Type specifications in platform ABIs

Question

Which of these items can safely be assumed to be defined in any practically-usable platform ABI?

1. Value of CHAR_BIT

2. Size, alignment requirements and object representation of:

   1. void*, size_t, ptrdiff_t
   2. unsigned char and signed char
   3. intptr_t and uintptr_t
   4. float, double and long double
   5. short and long long
   6. int and long (but here I expect a "no")
   7. Pointer to an object type for which the platform ABI specifies these properties
   8. Pointer to function whose type only involves types for which the platform ABI specifies these properties

3. Object representation of a null object pointer

4. Object representation of a null function pointer

For example, if I have a library (compiled by an unknown, but ABI-conforming compiler) which publishes this function:

void* foo(void *bar, size_t baz, void* (*qux)());

can I assume to be able to safely call it in my program regardless of the compiler I use?

Or, taken the other way round, if I am writing a library, is there a set of types such that if I limit the library's public interface to this set, it will be guaranteed to be usable on all platforms where it builds?

Answer 1

I don't see how you can expect any library to be universally compatible. If that were possible, there would not be so many compiled variations of libraries.

For example, you could call a 64-bit library from a 16-bit program as long as you set up the call correctly. But you would have to know you're calling a 64-bit based library.

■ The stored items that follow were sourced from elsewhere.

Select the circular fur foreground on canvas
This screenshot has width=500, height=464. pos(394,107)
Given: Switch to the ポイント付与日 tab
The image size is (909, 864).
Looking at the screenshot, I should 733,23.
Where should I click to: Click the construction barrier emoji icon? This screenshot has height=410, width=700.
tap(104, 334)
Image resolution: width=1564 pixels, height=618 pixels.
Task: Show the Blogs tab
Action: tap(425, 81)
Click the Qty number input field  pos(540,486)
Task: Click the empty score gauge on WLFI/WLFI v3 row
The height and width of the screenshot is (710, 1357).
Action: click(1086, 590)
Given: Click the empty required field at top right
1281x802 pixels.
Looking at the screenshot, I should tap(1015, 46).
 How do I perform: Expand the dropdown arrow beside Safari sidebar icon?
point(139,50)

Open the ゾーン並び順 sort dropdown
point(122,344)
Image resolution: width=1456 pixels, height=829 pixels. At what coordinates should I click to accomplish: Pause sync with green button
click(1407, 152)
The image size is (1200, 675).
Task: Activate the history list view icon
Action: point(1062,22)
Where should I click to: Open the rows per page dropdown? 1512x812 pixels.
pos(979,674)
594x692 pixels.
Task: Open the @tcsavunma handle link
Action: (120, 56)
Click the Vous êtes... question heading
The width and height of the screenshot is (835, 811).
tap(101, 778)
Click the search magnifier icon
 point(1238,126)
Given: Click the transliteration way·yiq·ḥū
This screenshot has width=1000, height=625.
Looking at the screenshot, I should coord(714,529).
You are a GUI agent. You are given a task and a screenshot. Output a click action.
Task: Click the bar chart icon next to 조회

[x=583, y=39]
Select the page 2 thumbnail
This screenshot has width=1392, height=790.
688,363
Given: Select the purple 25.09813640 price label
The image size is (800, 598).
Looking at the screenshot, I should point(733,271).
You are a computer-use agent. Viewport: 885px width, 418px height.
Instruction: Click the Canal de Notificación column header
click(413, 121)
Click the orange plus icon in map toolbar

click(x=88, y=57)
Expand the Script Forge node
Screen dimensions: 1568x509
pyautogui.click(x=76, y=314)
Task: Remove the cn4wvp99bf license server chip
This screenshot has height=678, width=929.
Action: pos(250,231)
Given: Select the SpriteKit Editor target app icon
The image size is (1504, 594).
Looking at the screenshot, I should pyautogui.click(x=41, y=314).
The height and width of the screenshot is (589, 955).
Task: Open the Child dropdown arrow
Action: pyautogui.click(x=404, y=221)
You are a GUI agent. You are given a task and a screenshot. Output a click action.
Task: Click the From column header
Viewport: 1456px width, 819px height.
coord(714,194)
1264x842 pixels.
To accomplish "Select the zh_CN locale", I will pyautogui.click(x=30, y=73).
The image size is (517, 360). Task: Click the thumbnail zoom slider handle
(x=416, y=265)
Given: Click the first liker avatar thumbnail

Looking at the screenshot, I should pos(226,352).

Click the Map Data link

Portability is a much-talked about goal, but few truly achieve it. After 30+ years of system-level, firmware and application programming, I think of it as more of a fantasy versus a goal. Unfortunately, hardware forces us to optimize for the hardware. Therefore, when I write a library, I use the following:

1. Compile for ABI

2. Use a pointer to a structure for input and output for all function calls:

   int lib_func(struct *input, struct *output);
   

Where the returning int indicates errors only. I make all error codes unique. I require the user to call an init function prior to any use of the library. The user calls it as:

    lib_init(sizeof(int), sizeof(char *), sizeof(long), sizeof(long long));

So that I can decide if there will be any trouble or modify any assumptions if needed. I also add a function allowing the user to learn my data sizes and alignment in addition to version numbers.

This is not to say the user or I am expected to "on-the-fly" modify code or spend lots of CPU power reworking structures. But this allows the application to make absolutely sure it's compatible with me and vice-versa.

The other option which I have employed in the past, is to simply include several entry-point functions with my library. For example:

   int lib_func32();
   int lib_func16();
   int lib_func64();

It makes a bit of a mess for you, but you can then fix it up using the preprocessor:

   #ifdef LIB_USE32
      #define  lib_function  lib_func32
   #endif

You can do the same with data structures but I'd recommend using the same size data structure regardless of CPU size -- unless performance is a top-priority. Again, back to the hardware!

The final option I explore is whether to have entry functions of all sizes and styles which convert the input to my library's expectations, as well as my library's output.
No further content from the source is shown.